**Dataset excerpts**
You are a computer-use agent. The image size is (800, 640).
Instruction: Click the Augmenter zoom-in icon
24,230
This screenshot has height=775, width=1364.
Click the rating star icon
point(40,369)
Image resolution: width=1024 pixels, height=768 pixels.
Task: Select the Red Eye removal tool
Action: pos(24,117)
--
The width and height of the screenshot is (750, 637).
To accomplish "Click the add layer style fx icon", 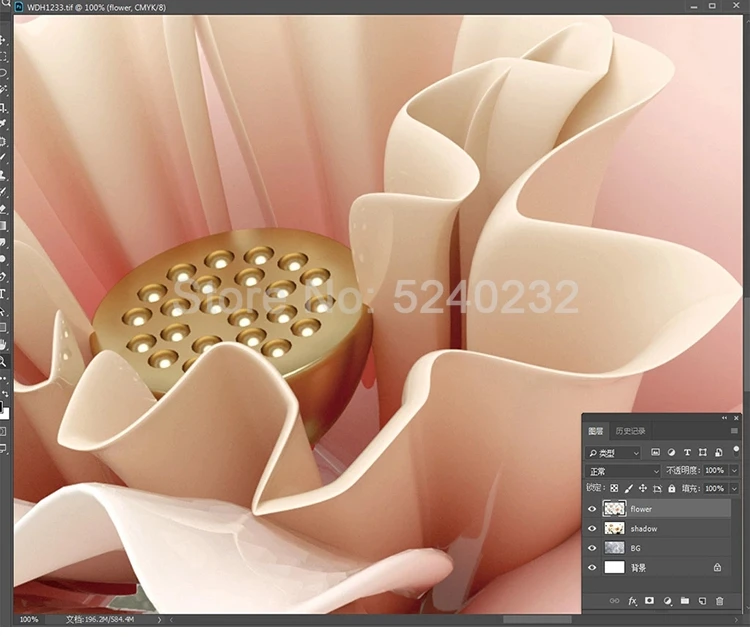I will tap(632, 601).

**Problem details**
Search the listing above for "screenshot" and copy every line that holds it.

**Exercise output**
This screenshot has height=775, width=1364.
The width and height of the screenshot is (750, 637).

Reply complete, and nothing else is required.